Wearable Health Monitor Housing — Delrin (Acetal)

Why This Part Is Hard to Machine

Wearable device housings are deceptively difficult. The part itself is small — 32mm × 22mm × 8mm — which means you can’t clamp it in a standard vise without distorting the thin walls. The snap-fit latch is the critical feature: a 0.004" interference fit with ±0.001" tolerance. That’s a total window of just 0.002" between “too tight to snap on” and “falls off the patient.”

The internal cavity adds another layer of complexity. The optical sensor must look through a window in the housing, and if the PCB isn’t located to ±0.003", the sensor’s field of view shifts and you get bad readings. For a medical device in clinical trials, bad readings aren’t just inconvenient — they can invalidate the entire study.

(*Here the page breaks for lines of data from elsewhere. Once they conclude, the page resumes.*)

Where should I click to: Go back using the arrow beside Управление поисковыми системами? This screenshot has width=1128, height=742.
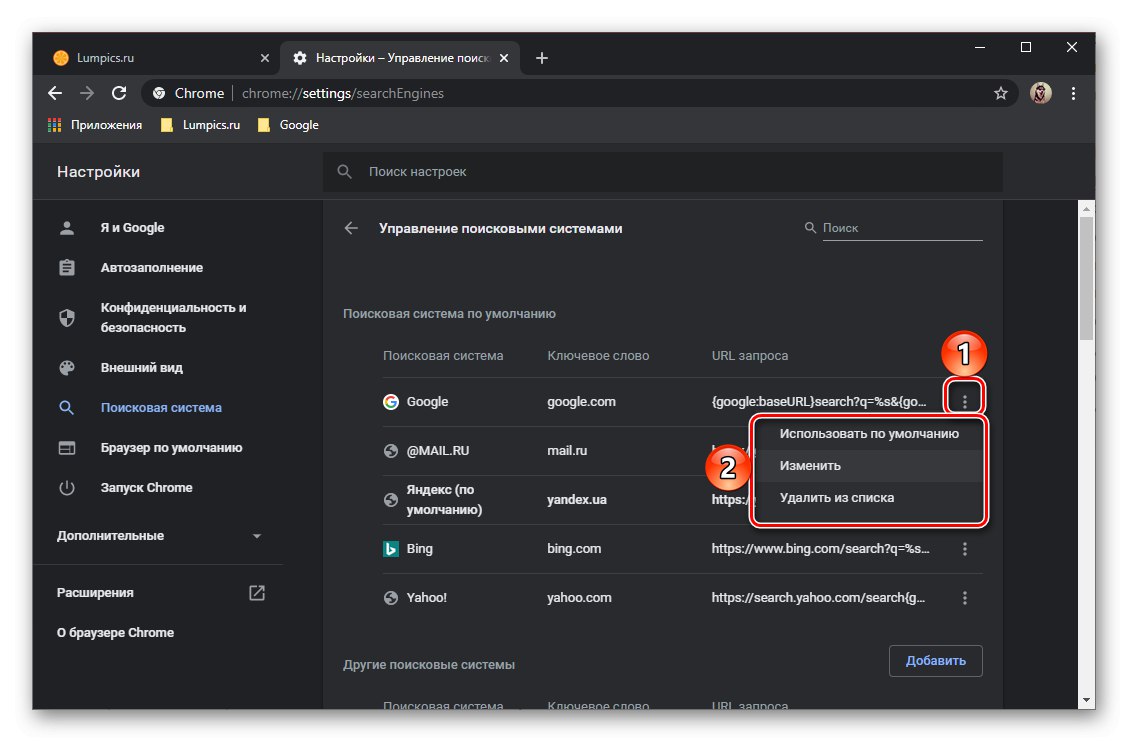click(351, 228)
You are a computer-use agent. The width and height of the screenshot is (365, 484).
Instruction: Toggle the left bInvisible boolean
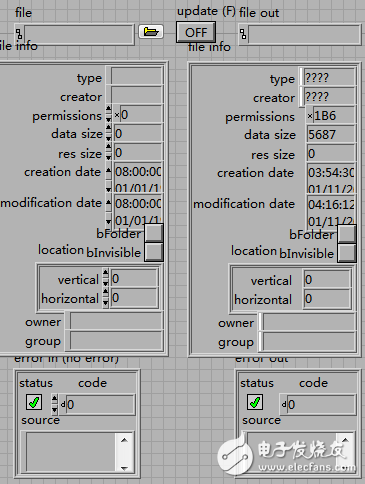(x=154, y=252)
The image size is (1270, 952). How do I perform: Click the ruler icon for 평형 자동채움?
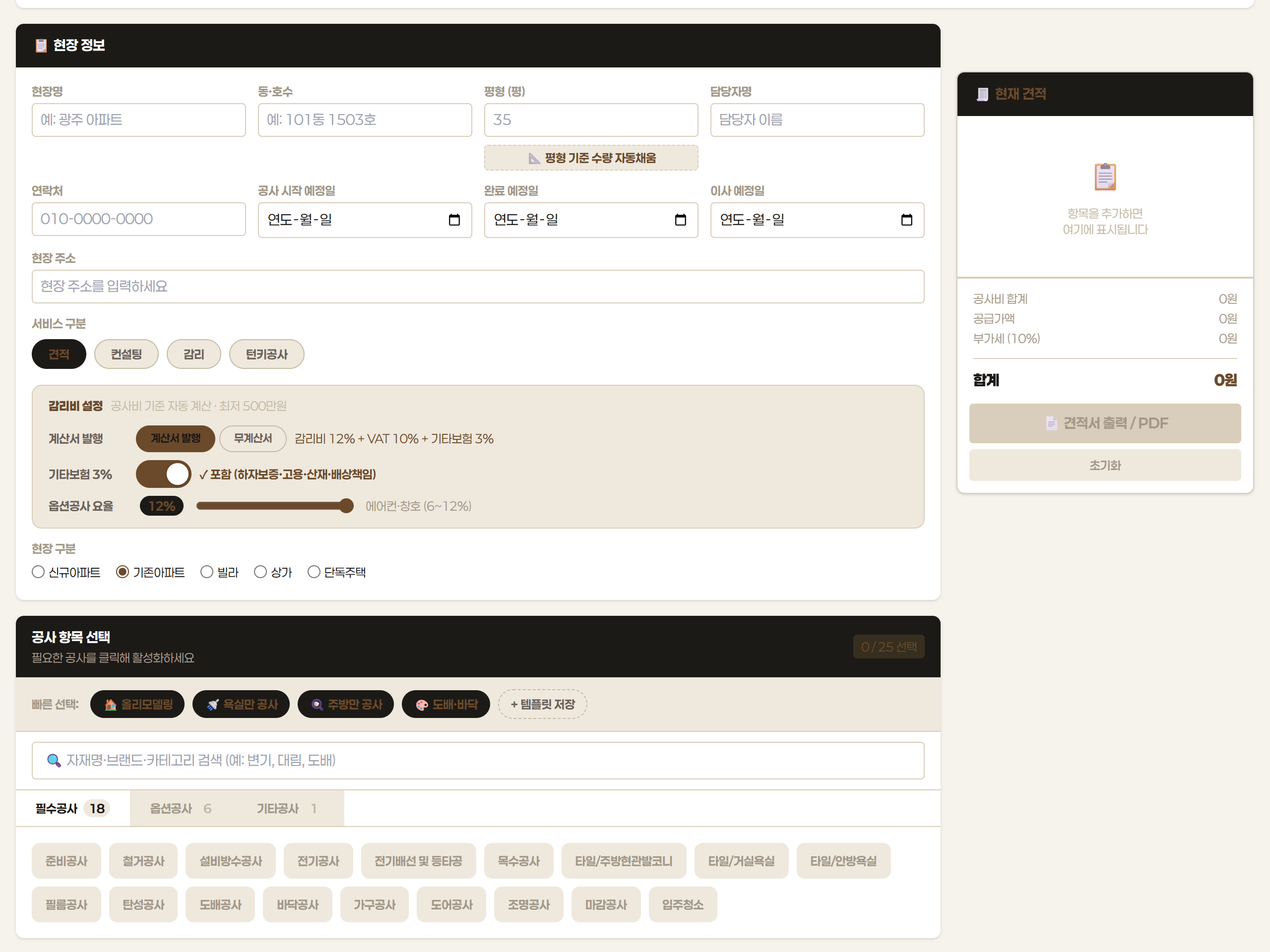[x=534, y=158]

Delrin is a great material choice for skin-contact wearables (lightweight, FDA-grade, dimensionally stable), but it has its own machining quirks. It’s springy — thin features tend to deflect away from the cutter and spring back, so the finished dimension ends up oversized. You have to compensate for that in your toolpath, and the compensation amount changes with wall thickness.

How We Solved It

We started with a free DFM review and immediately flagged the snap-fit tolerance as the highest-risk feature. Here’s the strategy we used:

• Custom vacuum fixture. We designed a vacuum fixture with locating pins that positions the small Delrin blank repeatably to within 0.001". The vacuum holds the part without clamping forces, so there’s no distortion of the thin walls. Same fixture worked for all four design iterations — we just updated the CNC program.
• Single-pass snap-fit machining. We machined the snap-fit latch features with a 0.030" endmill in one continuous pass. Multiple passes create tiny step marks at each Z-level that act as stress risers and change the effective interference. A single pass gives a smooth, consistent surface that snaps cleanly.
• Three-part interference test. Before running the first full batch, we made 3 test parts at nominal (0.004"), +0.001" (0.005"), and −0.001" (0.003") interference. The customer tested snap force on all three and confirmed that nominal was the right target. This avoided scrapping a full batch if the interference was off.
• No setup fees between iterations. The startup went through 4 design iterations in 3 weeks. Because the vacuum fixture was reusable and we keep programs on file, there was zero setup cost between versions. They only paid for material and machine time on each run.

Iteration History

Hardware startups don’t get it right on the first try — and they shouldn’t have to. Here’s how the design evolved:

• V1: Initial design. Snap fit worked but sensor window was 0.3mm off-center. 10 pieces.
• V2: Snap force dialed in using test-part data. Sensor window corrected. 10 pieces.
• V3: Adjusted sensor window by 0.5mm based on optical testing feedback. 10 pieces.
• V4: Final clinical trial version. 50 units produced for the 90-day trial. Zero housing-related failures.

Surface Finish

The housing sits directly against the patient’s skin via an adhesive patch, so surface finish matters for comfort. We vapor polished all external surfaces to create a smooth, glossy finish that won’t irritate skin during extended wear. Vapor polishing also closes micro-pores on the Delrin surface, which makes the housing easier to clean between uses — important for a medical device.

What the Customer Said

“Most shops wanted us to commit to 500 pieces minimum and charged setup fees every time we changed the design. RivCut made 10 pieces at a time, iterated with us four times in three weeks, and never charged a setup fee. The V4 housing ran through our entire clinical trial without a single failure. They get how startups work.”